Cette tentative de reprise de contrôle de la SITS (Entreprise de droit tunisien où l’ancien DG était égyptien, le contrôleur des finances soudanais et le président saoudien) par le biais d’une «entourloupe» administrative (on n’en dira pas plus, l’affaire étant en justice) ferait suite à un vice de forme de la réunion d’un des conseils d’administration de l’entreprise.

L’entourloupe ayant été découverte, les actionnaires saoudiens auraient essayé de faire des interventions, tant au niveau des affaires que diplomatique et même politique, pour faire pencher la balance du côté de leurs avis et pour reprendre l’entreprise sous leur gestion directe alors qu’ils ne sont pas majoritaires dans le capital de l’entreprise (52 % du capital est tunisien).

  • Des pratiques, peu commerciales !

De source officielle au CMF, on nous indique qu’il s’agit d’un «simple conflit entre actionnaires sans aucune incidence sur la marche de l’entreprise, mais que la société fonctionne de façon normale et ses projets avancent aussi de façon normale».

  • Vendre ce qui est encore en garantie est-il normal ?

Entretemps, la SITS, qui a de lourds arriérés à payer à son principal créditeur – la Stusid Bank – et qui ne sont pas nouveaux mais connus depuis des années, continuait une certaine pratique, loin d’être commerciale. La SITS continue en effet, au moins jusqu’à fin 2015 selon le rapport des CC (Voire notre tableau ci-haut), à vendre des appartements dans des résidences déjà données en garantie aux banques.

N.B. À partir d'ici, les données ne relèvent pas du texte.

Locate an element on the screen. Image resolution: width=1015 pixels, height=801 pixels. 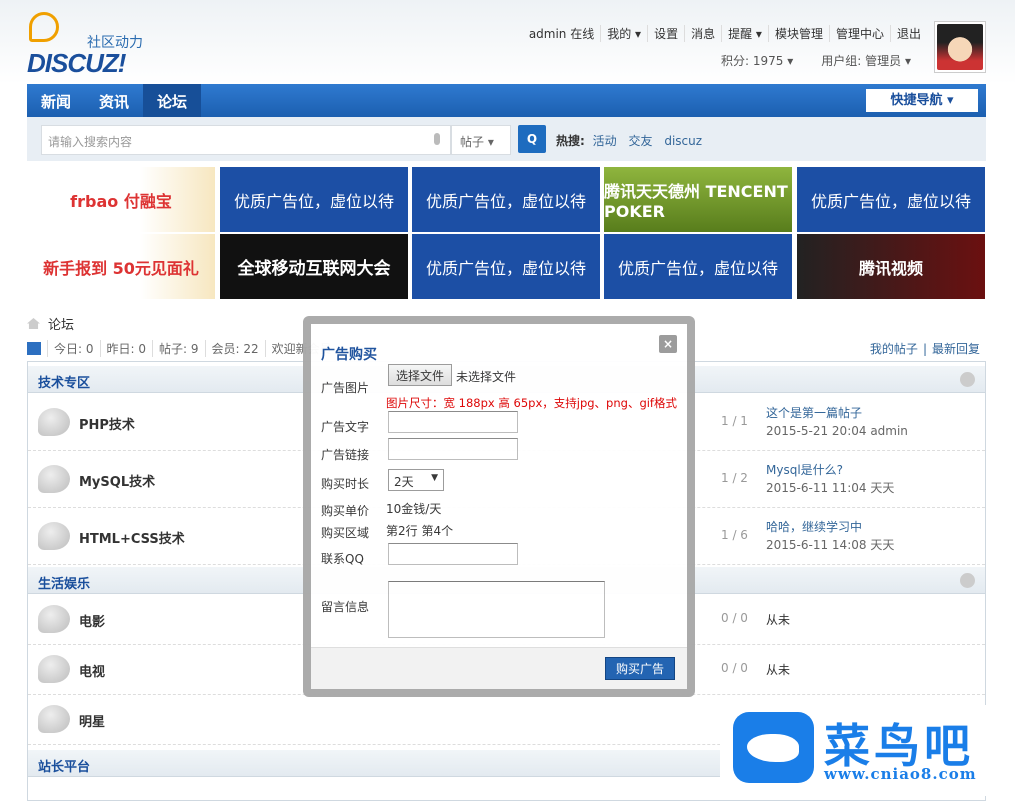
topic-post-count: 1 / 6 is located at coordinates (734, 534).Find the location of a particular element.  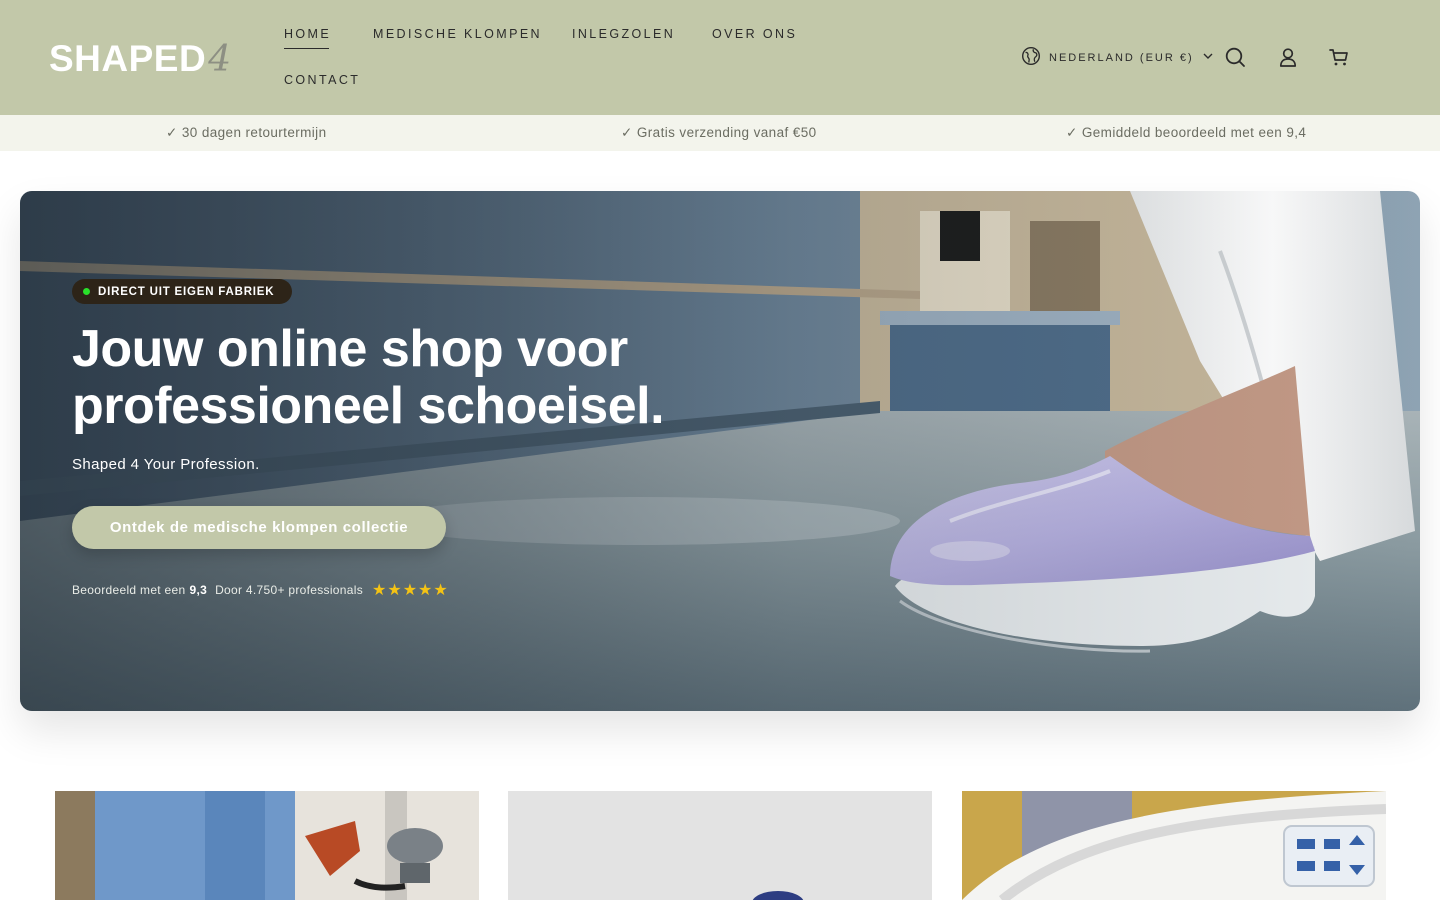

status-dot is located at coordinates (86, 292).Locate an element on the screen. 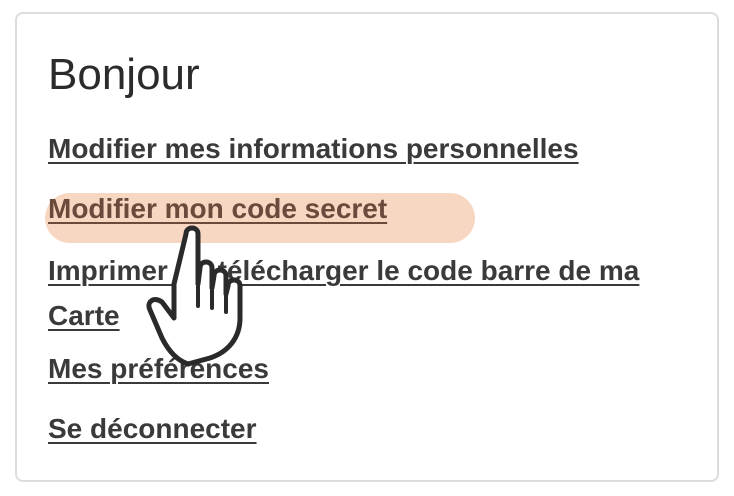  edit-personal-info-link: Modifier mes informations personnelles is located at coordinates (314, 148).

Les recettes étant utilisées pour rembourser des créditeurs autres que la Stusid (Cela est notamment valable pour la résidence «Chatt El Kantaoui» à Sousse. La situation de la SITS avec ses créanciers a peut-être entretemps changé, mais la société n’a jamais communiqué sur ce sujet), la société immobilière restait endettée et ne pouvait donner la main levée et terminer le processus des titres de propriété. Même si la pratique ne serait pas complètement illégale selon certains, il n’en demeure pas moins vrai qu’en cas de problème, c’est la banque qui a la main pour vendre en cas de besoin, les biens demeurant encore en garantie malgré leur achat par des particuliers. Cela explique pourquoi un très grand nombre des acheteurs, au moins de cette résidence (Pas d’informations pour les autres, l’entreprise refusant toute communication à ce sujet), n’arrivaient pas à avoir leurs titres de propriété définitif, de longues années après l’enregistrement légal de leurs actes d’achat auprès de la société immobilière.